The ridge is the characteristic feature of the breed of Rhodesian ridgeback.  The ridge is a strip formed by the hair growing in the opposite direction to the rest of the coat.  A ridgeback’s ridge is always there – from birth on.  Ridge does not grow in over time nor is it only present when the dog is excited or otherwise stimulated.  

 Genetics

Current research shows,that the ridge is a dominant trait – that is, only one parent needs to have a ridge in order for it to be passed down to offspring. Ridgeless Rhodesian ridgebacks don’t carry the ridge gene at all, and cannot produce ridged offspring. If a ridgeback has a ridge, he is either carrying two copies of the ridge gene (homozygous), or just one copy (heterozygous).
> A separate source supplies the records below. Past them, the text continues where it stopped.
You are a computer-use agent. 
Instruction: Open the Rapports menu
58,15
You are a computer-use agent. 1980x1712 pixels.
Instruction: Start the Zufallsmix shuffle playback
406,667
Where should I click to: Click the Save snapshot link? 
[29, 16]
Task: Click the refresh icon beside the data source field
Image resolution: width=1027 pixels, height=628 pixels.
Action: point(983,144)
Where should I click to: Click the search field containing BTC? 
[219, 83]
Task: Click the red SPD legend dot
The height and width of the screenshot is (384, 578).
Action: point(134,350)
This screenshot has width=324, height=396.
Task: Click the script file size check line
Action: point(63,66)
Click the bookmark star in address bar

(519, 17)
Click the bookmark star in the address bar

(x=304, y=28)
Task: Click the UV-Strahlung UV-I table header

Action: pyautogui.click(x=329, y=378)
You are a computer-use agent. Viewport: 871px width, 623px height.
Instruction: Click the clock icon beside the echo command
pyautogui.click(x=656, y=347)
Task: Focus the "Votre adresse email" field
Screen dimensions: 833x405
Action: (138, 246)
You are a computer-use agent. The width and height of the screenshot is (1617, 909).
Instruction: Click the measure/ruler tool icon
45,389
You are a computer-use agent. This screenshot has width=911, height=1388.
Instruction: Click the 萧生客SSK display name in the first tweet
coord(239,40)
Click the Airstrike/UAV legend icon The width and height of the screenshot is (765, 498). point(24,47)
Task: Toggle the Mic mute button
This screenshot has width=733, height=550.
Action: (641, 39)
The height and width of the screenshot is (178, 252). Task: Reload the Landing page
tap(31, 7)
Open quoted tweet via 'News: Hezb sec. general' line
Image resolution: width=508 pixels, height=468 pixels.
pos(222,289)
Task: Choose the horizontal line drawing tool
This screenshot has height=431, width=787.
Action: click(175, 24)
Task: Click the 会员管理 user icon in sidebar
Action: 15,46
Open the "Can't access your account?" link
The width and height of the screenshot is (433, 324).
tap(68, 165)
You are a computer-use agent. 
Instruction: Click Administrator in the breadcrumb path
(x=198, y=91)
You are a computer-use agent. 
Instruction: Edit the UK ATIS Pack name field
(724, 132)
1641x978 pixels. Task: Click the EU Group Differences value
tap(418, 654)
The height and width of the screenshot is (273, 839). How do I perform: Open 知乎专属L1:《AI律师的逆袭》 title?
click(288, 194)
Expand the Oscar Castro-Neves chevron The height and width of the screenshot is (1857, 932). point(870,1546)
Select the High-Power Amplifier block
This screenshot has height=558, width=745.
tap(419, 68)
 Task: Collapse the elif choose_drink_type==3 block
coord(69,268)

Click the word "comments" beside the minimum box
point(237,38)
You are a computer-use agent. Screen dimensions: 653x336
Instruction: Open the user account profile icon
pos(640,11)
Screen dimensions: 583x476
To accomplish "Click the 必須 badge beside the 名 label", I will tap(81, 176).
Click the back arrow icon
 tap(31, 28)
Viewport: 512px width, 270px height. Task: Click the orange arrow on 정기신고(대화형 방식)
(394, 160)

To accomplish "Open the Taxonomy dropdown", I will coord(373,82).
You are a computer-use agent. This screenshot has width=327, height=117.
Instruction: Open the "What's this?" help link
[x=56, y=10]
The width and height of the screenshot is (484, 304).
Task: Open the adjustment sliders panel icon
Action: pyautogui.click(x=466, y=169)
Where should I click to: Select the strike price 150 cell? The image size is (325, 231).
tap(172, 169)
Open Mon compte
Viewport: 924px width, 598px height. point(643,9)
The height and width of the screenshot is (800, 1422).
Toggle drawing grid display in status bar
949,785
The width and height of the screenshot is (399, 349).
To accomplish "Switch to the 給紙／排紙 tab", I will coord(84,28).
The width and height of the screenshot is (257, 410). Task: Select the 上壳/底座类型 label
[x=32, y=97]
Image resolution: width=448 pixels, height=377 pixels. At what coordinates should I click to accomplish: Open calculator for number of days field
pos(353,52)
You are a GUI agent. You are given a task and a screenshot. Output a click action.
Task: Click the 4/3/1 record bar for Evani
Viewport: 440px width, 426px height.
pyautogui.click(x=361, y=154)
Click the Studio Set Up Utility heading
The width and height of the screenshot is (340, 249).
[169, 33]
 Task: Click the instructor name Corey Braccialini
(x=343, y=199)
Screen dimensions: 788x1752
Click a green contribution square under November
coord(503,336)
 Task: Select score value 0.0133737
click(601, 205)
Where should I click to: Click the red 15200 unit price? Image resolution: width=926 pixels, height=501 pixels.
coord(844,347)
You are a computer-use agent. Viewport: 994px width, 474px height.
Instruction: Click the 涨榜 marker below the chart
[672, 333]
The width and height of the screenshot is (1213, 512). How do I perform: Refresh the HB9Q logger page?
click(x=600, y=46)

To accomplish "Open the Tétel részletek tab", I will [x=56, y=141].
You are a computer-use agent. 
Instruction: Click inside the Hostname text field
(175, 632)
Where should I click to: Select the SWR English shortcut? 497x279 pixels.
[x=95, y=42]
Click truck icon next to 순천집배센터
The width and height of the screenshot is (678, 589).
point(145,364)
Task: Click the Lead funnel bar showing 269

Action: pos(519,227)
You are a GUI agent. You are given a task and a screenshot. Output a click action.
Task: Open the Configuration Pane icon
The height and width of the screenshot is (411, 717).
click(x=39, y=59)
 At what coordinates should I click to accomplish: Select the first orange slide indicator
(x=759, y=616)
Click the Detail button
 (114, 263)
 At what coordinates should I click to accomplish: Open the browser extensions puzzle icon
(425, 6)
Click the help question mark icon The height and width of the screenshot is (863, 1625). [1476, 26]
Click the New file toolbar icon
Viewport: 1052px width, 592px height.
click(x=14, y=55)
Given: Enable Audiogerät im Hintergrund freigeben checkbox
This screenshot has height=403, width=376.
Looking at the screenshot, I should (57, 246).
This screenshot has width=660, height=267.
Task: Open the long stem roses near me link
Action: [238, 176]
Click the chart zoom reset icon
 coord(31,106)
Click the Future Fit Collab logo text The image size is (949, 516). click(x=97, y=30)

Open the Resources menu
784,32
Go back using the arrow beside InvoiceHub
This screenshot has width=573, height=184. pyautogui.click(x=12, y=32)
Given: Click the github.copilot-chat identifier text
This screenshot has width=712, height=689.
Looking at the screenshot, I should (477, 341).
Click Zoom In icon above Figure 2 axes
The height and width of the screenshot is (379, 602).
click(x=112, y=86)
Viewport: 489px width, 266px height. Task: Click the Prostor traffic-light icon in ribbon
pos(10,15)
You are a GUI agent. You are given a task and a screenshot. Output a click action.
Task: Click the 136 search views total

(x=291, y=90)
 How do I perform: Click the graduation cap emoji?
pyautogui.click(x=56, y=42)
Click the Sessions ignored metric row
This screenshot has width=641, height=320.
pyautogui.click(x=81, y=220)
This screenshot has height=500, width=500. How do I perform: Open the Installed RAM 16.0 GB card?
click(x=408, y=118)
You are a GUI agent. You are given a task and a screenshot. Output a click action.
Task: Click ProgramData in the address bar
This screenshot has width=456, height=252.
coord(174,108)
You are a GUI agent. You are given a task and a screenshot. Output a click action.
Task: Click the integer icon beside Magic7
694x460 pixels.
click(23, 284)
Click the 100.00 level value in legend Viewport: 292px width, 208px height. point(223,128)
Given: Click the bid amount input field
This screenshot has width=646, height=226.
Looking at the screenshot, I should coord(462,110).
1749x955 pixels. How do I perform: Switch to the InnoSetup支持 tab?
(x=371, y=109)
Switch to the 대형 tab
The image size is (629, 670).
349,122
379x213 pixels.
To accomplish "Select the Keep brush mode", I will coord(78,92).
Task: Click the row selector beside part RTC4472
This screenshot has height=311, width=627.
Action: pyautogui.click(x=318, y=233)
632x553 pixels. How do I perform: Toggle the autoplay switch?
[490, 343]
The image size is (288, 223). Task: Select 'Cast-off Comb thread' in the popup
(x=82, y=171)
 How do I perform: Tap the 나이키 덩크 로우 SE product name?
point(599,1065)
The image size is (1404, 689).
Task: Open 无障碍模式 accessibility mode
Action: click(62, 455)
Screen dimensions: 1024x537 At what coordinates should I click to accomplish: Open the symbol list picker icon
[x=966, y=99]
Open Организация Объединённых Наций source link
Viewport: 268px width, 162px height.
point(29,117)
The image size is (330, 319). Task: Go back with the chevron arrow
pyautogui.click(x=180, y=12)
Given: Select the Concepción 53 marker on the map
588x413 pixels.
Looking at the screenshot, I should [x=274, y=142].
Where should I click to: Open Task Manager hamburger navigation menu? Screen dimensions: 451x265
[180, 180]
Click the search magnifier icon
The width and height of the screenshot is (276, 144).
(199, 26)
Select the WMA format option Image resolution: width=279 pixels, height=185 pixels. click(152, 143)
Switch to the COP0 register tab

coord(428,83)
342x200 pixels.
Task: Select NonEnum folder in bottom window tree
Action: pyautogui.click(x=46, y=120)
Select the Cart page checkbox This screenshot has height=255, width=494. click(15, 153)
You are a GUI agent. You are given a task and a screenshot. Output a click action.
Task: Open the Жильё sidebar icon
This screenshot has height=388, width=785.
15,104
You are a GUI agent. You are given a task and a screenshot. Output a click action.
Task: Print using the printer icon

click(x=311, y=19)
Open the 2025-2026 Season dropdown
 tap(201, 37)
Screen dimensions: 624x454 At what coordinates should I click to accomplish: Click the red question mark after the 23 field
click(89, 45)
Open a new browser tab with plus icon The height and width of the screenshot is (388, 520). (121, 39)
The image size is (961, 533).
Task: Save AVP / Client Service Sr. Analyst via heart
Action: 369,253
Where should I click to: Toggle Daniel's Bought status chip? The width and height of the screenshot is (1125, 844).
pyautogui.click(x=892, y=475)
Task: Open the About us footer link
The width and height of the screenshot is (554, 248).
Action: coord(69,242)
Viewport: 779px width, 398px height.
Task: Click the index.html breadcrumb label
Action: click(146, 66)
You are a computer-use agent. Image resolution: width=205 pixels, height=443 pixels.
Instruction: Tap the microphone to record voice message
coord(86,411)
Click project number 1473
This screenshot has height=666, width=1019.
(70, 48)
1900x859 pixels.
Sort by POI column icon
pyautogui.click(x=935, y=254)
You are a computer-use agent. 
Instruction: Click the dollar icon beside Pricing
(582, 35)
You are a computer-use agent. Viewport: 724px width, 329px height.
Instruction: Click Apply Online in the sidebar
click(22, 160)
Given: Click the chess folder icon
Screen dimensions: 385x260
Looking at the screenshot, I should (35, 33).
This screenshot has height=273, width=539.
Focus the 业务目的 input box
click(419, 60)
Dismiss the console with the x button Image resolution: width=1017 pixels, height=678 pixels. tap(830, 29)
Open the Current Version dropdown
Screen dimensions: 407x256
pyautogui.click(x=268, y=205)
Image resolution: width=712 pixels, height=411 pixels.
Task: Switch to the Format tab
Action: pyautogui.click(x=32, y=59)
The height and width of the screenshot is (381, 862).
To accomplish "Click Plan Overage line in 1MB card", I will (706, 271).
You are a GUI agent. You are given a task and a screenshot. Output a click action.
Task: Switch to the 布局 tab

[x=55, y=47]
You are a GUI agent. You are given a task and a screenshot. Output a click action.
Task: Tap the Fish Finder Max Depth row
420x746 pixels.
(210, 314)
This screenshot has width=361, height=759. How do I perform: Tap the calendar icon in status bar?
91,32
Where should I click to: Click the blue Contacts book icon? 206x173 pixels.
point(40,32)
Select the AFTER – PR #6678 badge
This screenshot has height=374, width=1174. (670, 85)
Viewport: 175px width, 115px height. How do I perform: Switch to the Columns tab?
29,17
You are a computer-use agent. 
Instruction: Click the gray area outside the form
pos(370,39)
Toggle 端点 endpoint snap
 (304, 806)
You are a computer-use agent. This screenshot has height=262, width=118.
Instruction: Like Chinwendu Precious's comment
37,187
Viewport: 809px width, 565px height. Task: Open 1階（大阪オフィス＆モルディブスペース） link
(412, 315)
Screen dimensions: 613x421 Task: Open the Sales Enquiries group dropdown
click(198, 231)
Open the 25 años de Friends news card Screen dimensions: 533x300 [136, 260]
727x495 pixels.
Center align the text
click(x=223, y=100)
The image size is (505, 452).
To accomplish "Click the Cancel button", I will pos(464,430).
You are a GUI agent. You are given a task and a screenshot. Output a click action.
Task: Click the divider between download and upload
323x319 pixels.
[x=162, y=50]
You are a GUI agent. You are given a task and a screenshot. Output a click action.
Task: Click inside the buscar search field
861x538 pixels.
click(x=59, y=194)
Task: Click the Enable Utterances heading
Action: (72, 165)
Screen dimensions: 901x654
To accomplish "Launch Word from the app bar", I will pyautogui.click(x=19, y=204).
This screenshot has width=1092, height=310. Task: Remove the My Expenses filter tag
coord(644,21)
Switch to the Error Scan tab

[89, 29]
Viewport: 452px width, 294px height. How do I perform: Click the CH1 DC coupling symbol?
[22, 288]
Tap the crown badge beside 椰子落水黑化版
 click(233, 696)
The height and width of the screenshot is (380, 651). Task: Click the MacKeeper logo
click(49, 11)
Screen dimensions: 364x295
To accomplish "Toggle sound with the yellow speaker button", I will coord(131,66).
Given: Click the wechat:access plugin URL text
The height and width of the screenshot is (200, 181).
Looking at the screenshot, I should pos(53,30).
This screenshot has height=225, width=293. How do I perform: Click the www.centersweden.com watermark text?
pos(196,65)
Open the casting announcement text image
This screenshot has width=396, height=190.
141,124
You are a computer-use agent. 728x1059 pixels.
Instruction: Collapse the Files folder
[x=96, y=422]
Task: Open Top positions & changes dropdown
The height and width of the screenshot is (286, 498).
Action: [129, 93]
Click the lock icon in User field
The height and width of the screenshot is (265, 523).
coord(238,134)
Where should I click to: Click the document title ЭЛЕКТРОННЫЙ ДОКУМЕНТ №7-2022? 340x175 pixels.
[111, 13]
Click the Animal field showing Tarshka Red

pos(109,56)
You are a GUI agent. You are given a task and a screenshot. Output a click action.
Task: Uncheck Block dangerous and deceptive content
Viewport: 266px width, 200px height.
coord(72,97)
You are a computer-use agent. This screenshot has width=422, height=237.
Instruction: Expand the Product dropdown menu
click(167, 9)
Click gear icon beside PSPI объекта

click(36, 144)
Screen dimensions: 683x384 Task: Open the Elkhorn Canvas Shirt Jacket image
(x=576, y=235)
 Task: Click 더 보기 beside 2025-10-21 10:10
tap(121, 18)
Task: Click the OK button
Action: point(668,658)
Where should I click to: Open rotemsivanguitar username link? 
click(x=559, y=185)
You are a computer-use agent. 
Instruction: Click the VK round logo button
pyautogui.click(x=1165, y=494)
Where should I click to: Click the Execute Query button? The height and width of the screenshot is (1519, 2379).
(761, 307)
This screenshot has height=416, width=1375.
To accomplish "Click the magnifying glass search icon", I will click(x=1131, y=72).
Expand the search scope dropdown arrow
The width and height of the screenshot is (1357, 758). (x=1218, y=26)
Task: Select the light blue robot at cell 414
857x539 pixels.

In both cases the dog will have a ridge. In general, not having a ridge is the normative state in dogs, while the ridge gene is a dominant mutation that makes the ridged dogs different.

 Types of the ridge

The ridge should start immediately behind the shoulders with the widest part and taper evenly towards to the hips and it should contain two identical whorls (crowns) directly opposite each other. The lower edge of the whorls should not extend further down the ridge than one-third of the ridge. There may, or may not, be a ‘box’ above the whorls and the box may vary in shape from dog to dog; any shape is acceptable. Sometimes dogs get extra whorls or less than two whorls – these dogs are not “show-quality” but they are still true ridgebacks by their nature. 

Correct ridge types

Incorrect ridges

Short history

The ridgeback’s ancestor, the Hottentots’ dog, had one unusual feature that set it apart from all other dogs and it gave this characteristic to ridgebacks – that was a ridge of hair that ran down its spine, the hair turned forward in the opposite direction than the rest.  Several lesser-known breeds also have a ridge the Thai Ridgeback and the Phu Quok Dog. What the connection was, if any, has been lost in the passage of time.